Hazel didn’t raise her voice, she didn’t need to. “I’m thinking of closing for a few days around Christmas.”
There was a beat, though it wasn’t long. Just long enough to be noticeable.
“Oh,” Juno said, blinking. Her voice came out too bright, like she was trying to fill a space that had suddenly gone hollow. “Yeah. Totally. That makes sense. You’ve been going nonstop since opening. You definitely deserve the break.”
Hazel nodded, eyes trained on the floor like it held answers. One of her feet swayed back and forth a bit as she twisted the stool this way and that, her legs too short to reach the ground beneath her.
“I’ll reach out after the holidays. Let you know what the schedule looks like.”
She didn’t sayour schedule. And Juno heard it, even if she didn’t say so.
“Cool,” she said after a pause. “Well… let me know if you need anything. I’ll be around.”
Hazel didn’t answer.
She could see the movement in her periphery as Juno replaced her scarf, tucking it into the collar of her coat. Hazel could feel her gaze heavy on her face, but she couldn’t bring herself to look up.
“Merry Christmas, Hazel,” the younger woman offered, her voice quieter than Hazel had ever heard it.
“Yeah, you too,” she replied, her eyes still fixed on that same spot on the floor.
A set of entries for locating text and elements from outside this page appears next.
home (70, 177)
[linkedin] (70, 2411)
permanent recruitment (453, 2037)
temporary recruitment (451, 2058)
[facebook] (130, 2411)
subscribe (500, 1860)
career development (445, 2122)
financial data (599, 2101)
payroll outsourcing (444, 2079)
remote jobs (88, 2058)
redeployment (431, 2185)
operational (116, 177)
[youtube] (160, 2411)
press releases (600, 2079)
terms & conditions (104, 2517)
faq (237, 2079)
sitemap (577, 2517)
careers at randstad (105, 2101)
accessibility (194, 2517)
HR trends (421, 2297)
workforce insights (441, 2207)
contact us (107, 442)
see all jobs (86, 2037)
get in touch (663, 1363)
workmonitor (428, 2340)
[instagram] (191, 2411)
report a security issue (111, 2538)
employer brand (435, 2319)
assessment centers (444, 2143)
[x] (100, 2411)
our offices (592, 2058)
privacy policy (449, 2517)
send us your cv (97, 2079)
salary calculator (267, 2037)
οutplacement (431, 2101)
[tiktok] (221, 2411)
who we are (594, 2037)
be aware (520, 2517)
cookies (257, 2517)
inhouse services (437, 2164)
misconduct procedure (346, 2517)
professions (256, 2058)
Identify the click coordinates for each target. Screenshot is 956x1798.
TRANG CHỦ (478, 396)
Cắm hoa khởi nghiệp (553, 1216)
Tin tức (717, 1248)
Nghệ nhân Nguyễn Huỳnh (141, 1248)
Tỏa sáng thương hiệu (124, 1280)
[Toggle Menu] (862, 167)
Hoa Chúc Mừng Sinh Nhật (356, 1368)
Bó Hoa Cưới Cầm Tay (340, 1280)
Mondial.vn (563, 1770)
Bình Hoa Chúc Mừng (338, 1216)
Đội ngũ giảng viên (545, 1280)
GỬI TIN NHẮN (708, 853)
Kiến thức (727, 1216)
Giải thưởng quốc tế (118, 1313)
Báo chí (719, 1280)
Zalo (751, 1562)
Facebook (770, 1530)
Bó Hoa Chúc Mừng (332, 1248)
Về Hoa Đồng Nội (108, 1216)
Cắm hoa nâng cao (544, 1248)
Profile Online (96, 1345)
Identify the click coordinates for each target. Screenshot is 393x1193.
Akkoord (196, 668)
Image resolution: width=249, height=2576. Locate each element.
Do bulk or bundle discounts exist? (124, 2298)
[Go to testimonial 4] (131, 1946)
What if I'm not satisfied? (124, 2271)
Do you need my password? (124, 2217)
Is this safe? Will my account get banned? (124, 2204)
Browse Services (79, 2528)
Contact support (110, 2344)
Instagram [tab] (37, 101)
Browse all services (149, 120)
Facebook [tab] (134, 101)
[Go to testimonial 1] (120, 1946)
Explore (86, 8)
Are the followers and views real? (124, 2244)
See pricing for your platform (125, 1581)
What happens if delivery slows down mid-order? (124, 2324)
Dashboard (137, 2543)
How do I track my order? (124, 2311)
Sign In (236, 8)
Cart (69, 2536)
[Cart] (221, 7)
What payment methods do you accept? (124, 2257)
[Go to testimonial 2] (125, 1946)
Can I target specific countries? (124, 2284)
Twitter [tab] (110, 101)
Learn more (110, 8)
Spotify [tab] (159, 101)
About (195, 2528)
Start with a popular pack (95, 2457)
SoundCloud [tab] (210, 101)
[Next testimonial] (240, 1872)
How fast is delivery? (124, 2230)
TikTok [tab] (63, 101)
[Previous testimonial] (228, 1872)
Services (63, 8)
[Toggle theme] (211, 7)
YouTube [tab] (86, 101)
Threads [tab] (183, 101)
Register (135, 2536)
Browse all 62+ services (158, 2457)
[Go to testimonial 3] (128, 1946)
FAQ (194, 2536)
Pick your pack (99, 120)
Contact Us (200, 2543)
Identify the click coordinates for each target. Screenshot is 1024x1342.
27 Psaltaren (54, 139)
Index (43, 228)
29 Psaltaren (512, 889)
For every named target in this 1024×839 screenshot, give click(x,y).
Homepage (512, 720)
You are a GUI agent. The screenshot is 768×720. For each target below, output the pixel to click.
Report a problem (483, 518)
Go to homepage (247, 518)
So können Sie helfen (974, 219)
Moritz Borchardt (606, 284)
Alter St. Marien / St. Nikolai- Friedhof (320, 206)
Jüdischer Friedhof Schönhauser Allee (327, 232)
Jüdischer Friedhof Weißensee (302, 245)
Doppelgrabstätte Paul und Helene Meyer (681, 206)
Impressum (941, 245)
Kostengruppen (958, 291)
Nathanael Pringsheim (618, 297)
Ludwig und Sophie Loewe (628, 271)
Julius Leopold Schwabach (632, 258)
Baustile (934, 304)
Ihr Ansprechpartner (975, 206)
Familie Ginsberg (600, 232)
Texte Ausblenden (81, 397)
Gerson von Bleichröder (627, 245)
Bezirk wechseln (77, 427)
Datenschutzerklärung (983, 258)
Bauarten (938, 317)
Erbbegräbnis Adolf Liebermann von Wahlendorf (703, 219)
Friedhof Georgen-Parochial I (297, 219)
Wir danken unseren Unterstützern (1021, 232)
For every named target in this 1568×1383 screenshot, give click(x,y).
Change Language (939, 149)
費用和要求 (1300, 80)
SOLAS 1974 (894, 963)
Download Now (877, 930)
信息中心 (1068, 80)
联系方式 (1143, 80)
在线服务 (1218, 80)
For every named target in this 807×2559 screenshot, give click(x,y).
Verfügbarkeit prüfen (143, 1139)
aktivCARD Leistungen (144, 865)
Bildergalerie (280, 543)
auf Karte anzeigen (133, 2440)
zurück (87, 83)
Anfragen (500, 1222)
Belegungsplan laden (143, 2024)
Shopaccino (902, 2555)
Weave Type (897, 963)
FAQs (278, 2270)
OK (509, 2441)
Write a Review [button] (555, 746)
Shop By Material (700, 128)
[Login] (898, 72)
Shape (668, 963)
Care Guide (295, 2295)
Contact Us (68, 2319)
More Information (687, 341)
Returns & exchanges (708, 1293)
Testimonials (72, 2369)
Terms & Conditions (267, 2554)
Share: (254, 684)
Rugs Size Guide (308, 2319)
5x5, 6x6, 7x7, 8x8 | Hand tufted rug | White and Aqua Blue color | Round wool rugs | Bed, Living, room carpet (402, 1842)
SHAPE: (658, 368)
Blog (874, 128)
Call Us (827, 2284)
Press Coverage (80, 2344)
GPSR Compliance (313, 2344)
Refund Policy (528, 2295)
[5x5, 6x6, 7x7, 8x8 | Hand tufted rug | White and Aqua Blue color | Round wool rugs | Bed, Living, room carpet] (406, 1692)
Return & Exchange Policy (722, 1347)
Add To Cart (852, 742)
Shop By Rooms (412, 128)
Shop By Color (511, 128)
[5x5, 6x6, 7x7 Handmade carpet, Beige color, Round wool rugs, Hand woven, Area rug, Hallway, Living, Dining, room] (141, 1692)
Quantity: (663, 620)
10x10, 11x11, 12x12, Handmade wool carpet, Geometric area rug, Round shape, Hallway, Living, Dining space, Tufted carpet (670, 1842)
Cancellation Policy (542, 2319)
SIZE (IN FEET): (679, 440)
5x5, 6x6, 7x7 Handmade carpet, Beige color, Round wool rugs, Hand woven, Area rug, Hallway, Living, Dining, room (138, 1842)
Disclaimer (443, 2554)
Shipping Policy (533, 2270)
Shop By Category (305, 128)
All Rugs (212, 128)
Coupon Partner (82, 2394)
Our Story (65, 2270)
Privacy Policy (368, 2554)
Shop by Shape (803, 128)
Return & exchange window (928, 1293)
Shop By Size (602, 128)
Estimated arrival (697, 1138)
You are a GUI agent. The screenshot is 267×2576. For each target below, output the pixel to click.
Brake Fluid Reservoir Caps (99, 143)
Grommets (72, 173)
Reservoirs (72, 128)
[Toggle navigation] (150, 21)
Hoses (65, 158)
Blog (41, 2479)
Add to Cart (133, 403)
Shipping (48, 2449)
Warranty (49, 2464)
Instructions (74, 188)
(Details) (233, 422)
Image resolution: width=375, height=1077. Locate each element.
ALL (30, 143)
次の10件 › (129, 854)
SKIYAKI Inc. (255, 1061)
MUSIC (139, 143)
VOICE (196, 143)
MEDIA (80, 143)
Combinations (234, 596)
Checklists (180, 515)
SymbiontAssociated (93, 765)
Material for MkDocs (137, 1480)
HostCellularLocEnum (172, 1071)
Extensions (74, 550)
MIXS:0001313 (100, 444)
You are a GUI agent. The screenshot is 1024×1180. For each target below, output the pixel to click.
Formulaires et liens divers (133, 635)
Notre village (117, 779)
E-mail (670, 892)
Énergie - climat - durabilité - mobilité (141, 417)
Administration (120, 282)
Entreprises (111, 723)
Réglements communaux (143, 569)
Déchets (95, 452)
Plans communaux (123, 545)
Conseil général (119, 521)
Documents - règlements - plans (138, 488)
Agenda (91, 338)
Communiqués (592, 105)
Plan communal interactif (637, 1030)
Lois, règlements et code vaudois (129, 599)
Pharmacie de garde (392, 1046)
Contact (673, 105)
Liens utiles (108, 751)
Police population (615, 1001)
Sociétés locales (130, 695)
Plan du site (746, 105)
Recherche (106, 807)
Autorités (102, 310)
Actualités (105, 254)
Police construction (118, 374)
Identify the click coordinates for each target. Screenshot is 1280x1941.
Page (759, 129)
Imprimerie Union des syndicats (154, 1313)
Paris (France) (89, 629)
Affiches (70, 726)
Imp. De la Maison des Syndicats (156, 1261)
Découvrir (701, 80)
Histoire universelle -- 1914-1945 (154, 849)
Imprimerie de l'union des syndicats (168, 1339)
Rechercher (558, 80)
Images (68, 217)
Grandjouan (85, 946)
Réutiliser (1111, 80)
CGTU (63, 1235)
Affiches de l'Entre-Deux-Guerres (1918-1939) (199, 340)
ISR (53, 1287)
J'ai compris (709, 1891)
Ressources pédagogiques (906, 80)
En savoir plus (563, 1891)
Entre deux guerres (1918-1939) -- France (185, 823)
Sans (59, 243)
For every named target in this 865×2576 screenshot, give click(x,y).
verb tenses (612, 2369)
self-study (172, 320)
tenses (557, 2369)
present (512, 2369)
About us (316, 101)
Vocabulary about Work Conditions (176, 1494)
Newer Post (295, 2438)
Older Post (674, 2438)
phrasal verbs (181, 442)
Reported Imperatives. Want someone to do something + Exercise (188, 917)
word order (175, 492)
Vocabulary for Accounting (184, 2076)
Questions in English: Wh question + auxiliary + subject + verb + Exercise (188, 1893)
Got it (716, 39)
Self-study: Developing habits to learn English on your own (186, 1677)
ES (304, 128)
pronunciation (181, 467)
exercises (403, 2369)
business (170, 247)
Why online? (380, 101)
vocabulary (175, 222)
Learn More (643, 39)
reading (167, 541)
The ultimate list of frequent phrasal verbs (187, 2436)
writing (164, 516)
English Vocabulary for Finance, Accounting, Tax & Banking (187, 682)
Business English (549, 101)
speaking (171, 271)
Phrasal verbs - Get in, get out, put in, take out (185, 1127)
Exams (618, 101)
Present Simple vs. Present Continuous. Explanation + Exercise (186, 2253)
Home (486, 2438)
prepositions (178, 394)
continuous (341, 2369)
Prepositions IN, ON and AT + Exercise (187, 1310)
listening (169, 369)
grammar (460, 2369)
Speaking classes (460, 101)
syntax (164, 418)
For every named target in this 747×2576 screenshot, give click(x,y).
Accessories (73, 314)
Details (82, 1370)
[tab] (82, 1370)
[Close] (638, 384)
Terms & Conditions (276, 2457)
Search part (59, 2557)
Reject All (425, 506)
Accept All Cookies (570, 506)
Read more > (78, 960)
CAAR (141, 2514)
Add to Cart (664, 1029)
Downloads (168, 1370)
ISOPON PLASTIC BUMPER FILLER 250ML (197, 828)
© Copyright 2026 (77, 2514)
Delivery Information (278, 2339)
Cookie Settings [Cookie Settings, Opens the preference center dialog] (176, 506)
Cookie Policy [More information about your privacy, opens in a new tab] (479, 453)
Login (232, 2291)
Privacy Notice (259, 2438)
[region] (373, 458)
A minute later, the door opened again, and then closed.
And just like that, the silence returned. It settled in like cold water rising in the walls, seeping between the floorboards. Hazel sat there for a moment longer, her phone still resting in her hand, the unsent message lingering just beneath the screen’s surface, like a truth she didn’t want to touch.
She moved after that. Not quickly, but with the kind of quiet resolve that came only when you stopped hoping someone else might intervene. Around the corner, past the cooler, down the hallway to the cubbies in the back where she kept the extra aprons and her keys and the spare sweater she never wore, too warm from the constant running around and the heat of the ovens when she pulled them open. Sheknelt and unzipped the smallest side pocket of her bag, fingers already knowing what they were reaching for.
The card was still there, the corners curling ever so slightly, like parchment left too long in the sun. The serif font was elegant and just a little too cheerful, displaying the name of the realtor who had approached her that humid, August morning at her grandmother’s funeral. On the back, written in faded blue pen, it said,Sorry for your loss. If you ever change your mind, give me a call.
Hazel stared at it for a long time, but not because she wasn’t sure. Because she was. And she hated it sosomuch.
When she finally stood, the card held between her fingers, she caught the scent of the bakery again— sugar, citrus, browned butter. It smelled like comfort, like everything she had poured herself into for months. But today, it didn’t touch her. It was like breathing in a dream, fragrant and familiar and impossibly far away. Something she had been trying to reach for, trying to chase, but that kept moving further and further away.
Just like her job back in Boston.
Hazel retraced her steps back to the front of the bakery. She unlocked her phone and swiped the message to her father away, but she didn’t delete it, didn’t reread it. She just let it slip back into the quiet space where unsent things go.
The number was printed clear across the top of the card. She typed it in without hesitation.
And then, she made the call.
It rang once, then again.
And then a bright, practiced voice on the other end said, “Hello, this is Lynn Weatherbie with Weatherbie Realty. How can I help you today?”
Hazel didn’t clear her throat, didn’t fumble. Her voice came out even and low.
“Hi,” she said. “My name is Hazel Simmons. You left your card for me a while back, after my grandmother passed.”
She paused, but not because she was searching for words. She paused because this time, she wanted to mean them.She wanted to take all the restless energy twisting in her gut, the ache of doubt, the low hum of fear, and shape it into something solid. She wanted the words to sound like choice, not retreat. Like strength, not surrender.
“I think I’d like to talk about my options. For listing the house.”
A few minutes of barely registered conversation later, Hazel ended the call.
The silence that followed felt final. Not dramatic, not sudden. Just... inevitable. Like something giving way beneath old pressure.
She stared at the screen for a moment longer, the last digits of the phone number still lingering before they disappeared, swallowed up by the pale glow of the home screen. There were crumbs on the counter— almond dust and sugar flakes from a croissant she hadn’t eaten— and a pen that had long since run out of ink. Everything around her looked exactly the same, but something inside her had shifted. The ache in her chest didn’t feel sharp anymore. It felt low and constant, like a hum beneath the floorboards.